Top five categories of diseases and disorders (A and B) and biological functions (C and D) enriched in the non-pleiotropic (A and C) and pleiotropic (B and D) gene sets. The x-axis shows minus log-base-10 transformed false discovery rate adjusted p value (pFDR) (i.e., q value).
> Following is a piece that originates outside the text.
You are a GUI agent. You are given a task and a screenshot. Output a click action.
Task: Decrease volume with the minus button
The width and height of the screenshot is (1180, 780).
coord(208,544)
Disease annotation showed enrichment of cancers at different sites (with the prevalence of extracranial solid tumor and digestive organ tumor) in both non-pleiotropic and pleiotropic gene sets, although this enrichment was more pronounced in the non-pleiotropic gene set (Supplementary Tables S4 and S5). Apart from cancers, both pleiotropic and non-pleiotropic sets were enriched for the same three brain disorders (familial AD, familial encephalopathy, familial schizophrenia), hypoplasia, and inflammatory bowel diseases, specifically Crohn’s disease (Table 3).

Table 3.

Enrichment of disease and disorder sub-categories in non-pleiotropic and pleiotropic gene sets.
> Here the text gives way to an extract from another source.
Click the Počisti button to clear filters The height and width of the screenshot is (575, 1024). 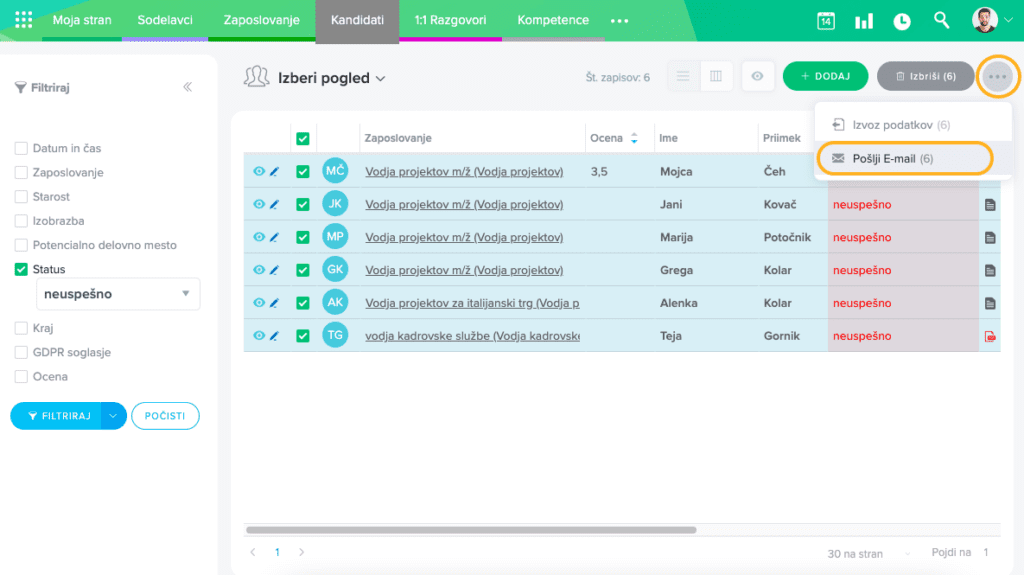pyautogui.click(x=165, y=416)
	Non-pleiotropic set		Pleiotropic set
Disease and disorder sub-category	PFisher	PFDR	PFisher	PFDR	Score
Crohn disease	3.32E-06	1.52E-04	1.20E-03	3.34E-02	5.29
Inflammatory bowel disease	9.32E-05	2.43E-03	9.08E-04	3.17E-02	4.11
Familial Alzheimer’s disease	6.69E-04	1.25E-02	1.01E-02	5.82E-02	3.14
Familial encephalopathy	6.89E-04	1.27E-02	1.09E-03	3.34E-02	3.37
Syndromic encephalopathy	7.17E-04	1.31E-02	5.10E-03	4.62E-02	3.22
Familial schizophrenia	2.55E-03	3.41E-02	4.85E-03	4.46E-02	2.82
Hypoplasia	3.59E-03	4.32E-02	4.24E-03	4.11E-02	2.75
Chronic inflammatory disorder	4.60E-03	5.03E-02	4.23E-03	4.11E-02	2.68

is p value from the Fisher test; is FDR adjusted p value.
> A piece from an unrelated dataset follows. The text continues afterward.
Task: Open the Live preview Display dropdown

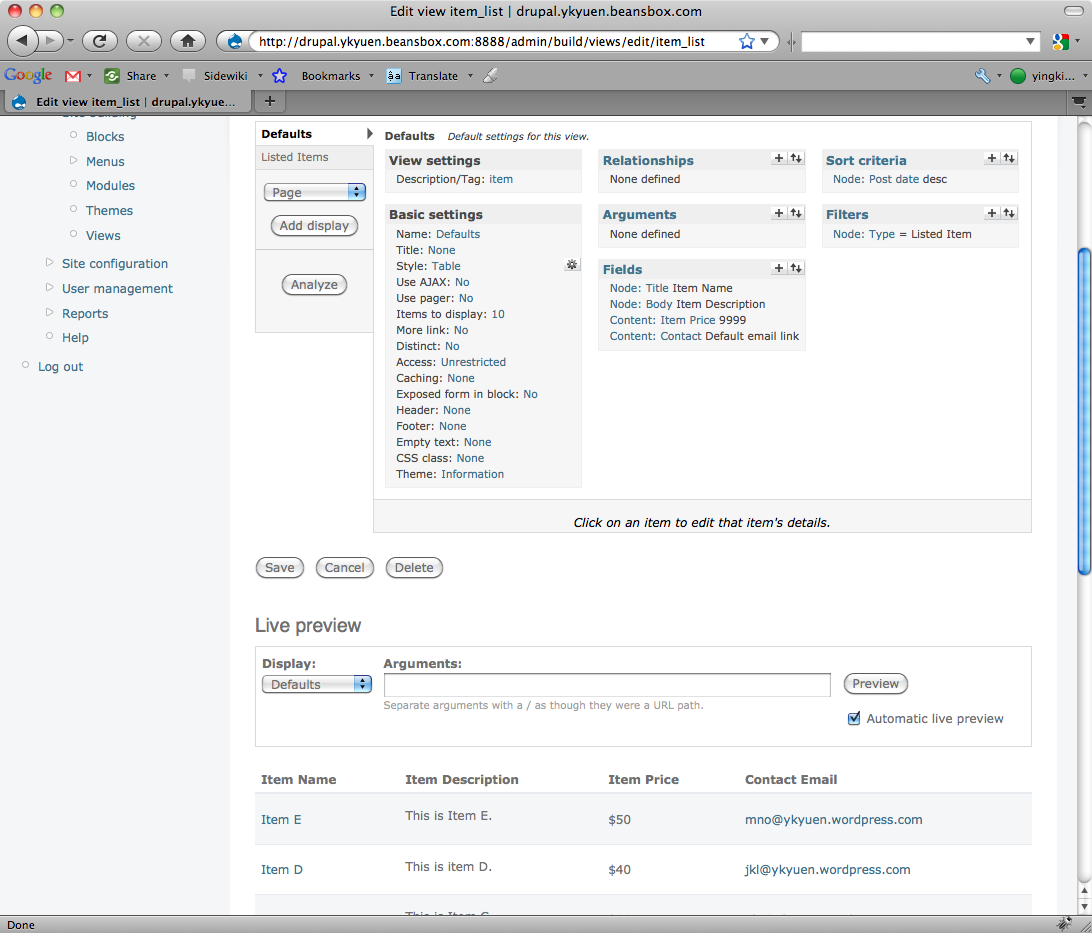Action: (316, 684)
Score is IPA score defined as sum of minus log-base-ten transformed FDR adjusted p values.

Annotation of non-cancer diseases and disorders identified 38 sub-categories enriched (pFDR < 0.05) only in the non-pleiotropic gene set (Table 4 and Supplementary Table S4). Brain disorders, including late-onset AD, were at the top. In addition, we observed enrichment of neurodevelopmental disorders, such as congenital malformation of the brain, autism spectrum disorder (ASD), and mental retardation, which can adversely affect cognitive function and academic performance. The non-pleiotropic gene set was also enriched for conditions related to abnormal organ development (e.g., dysgenesis, aplasia, or hypoplasia) and several specific disorders (e.g., amyloidosis, microangiopathy, lesioning of the aorta, early-onset obesity).

Table 4.

Top 20 disease and disorder sub-categories enriched either in the non-pleiotropic or pleiotropic gene set.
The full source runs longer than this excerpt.